A deterioração, contudo, não foi citada apenas em relação às contas públicas, mas também às expectativas.
Gustavo Cruz, estrategista-chefe da RB Investimentos, não viu a notícia como novidade para quem acompanha os passos do orçamento federal de perto.
Cruz adiciona que, no mercado financeiro, não há uma expectativa de melhora do escoamento das contas públicas — nem este ano e nem em 2026.
“Praticamente quando a gente conversa entre o mercado ninguém espera um resultado muito positivo das contas públicas para esse ano e nem para o próximo”, relatou o especialista.

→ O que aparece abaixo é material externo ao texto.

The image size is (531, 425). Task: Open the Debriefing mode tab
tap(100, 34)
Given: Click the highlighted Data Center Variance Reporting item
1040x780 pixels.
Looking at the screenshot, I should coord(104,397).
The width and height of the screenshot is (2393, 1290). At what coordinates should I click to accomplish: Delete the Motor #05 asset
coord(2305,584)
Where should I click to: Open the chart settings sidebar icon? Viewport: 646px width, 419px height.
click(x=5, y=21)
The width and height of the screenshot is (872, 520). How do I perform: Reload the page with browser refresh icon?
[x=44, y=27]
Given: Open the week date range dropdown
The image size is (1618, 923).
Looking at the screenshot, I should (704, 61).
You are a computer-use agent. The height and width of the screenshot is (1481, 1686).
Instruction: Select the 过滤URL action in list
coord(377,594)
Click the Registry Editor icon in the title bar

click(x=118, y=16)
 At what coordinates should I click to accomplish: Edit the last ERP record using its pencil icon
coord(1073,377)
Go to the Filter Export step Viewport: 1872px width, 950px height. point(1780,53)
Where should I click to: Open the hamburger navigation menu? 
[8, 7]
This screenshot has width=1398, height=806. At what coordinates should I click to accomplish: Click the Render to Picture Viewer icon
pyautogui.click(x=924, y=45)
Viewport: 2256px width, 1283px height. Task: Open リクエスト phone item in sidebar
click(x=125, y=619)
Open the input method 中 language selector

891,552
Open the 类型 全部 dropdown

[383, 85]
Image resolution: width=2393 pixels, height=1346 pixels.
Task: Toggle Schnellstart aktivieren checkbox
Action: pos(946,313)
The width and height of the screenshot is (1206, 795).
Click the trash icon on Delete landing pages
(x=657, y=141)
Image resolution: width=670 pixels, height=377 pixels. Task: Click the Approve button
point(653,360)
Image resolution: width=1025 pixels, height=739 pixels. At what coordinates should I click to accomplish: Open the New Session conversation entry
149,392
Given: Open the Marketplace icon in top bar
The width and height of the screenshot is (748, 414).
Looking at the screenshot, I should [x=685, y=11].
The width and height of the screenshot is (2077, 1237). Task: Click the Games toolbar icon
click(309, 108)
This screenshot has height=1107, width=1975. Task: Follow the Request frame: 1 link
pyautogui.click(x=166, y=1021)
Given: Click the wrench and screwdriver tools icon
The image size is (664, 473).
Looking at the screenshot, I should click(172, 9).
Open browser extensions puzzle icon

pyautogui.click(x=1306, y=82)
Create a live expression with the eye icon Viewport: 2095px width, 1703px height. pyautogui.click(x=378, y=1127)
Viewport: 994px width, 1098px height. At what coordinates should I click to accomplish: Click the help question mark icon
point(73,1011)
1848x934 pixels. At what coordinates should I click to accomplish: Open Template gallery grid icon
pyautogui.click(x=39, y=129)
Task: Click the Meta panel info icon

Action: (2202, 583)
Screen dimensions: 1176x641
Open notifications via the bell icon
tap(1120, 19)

Para Cruz, a perda de confiança também pode estar relacionada às “promessas” não cumpridas de contenção de gastos.
“Toda aquela turbulência em dezembro não resultou em nada, porque a gente teve uma promessa naquele pacote corte-gaste de uma reforma dos militares que não foi entregue nem sequer discutida”, afirma. “A Moody’s não está fazendo nada absurdo, ela está relatando o que o próprio governo está entregando, que é ficar distante do limite inferior da meta”.
Ainda este mês, o ministro da Fazenda, Fernando Haddad, anunciou medidas com o objetivo de atingir a meta fiscal. Uma delas foi o congelamento de R$ 31,3 bilhões no Orçamento Geral da União de 2025. O mercado, por outro lado, espera um ajuste de até R$ 40 bilhões ao longo do ano.
O estrategista-chefe da RB calcula que ainda são necessários R$ 20 bilhões para atingir um limite inferior ao desejado.
“Eles estão contando com resultados vindos do Congresso em diminuição de emendas, algo que ainda parece bem fora da realidade”, continua.
“Acredito que tanto o Executivo, Judiciário e Legislativo não têm colaborado nem um pouco para essa discussão da justiça fiscal”.
Ao avaliar a mudança de perspectiva da Moody’s, Beto Saadia, diretor de investimentos da Nomos, também enxerga uma desarticulação entre os Poderes.
A sua visão é a de que a trajetória de dívida brasileira fica cada vez pior, o que expõe um risco adicional para a dívida pública brasileira, que avançou 1,44% em abril e já superava a faixa de R$ 7,6 trilhões.
Ao contrário de Cruz, Saadia enxerga que o Congresso deve resolver a questão, que já contaria apenas com o suporte do Ministério da Fazenda.
“Não faz parte do ministério da fazenda lidar com isso, faz parte do Congresso”, discorre Saadia.
“Surge a urgência de uma necessidade de aprovar uma reforma orçamentária que desindexe todos esses gastos obrigatórios que a gente tem e com isso nos coloque numa trajetória de dívida bem mais sustentável”.
Por fim, José Maria da Silva, coordenador de estratégia e alocação da Avenue, acredita que, após a revisão da Moody’s, não há “hipótese alguma” que sugira a retomada do grau de investimento do país, como esperava Haddad.
As reformas de redução estrutural de gastos teriam que ser extensas para que as agências de risco considerem o movimento de voltar a investir no Brasil, aponta José Maria.
“Importante também relembrar que para que o mercado considere investment grade normalmente requer que pelo menos duas das três agências tenham esse rating”, pontua o especialista da Avenue.
“Quando a Moody’s menciona a rigidez do gasto como problema é dizendo entre linhas que ou há reformas estruturais que mudem essa rigidez ou então a manta vai estar sempre curta”.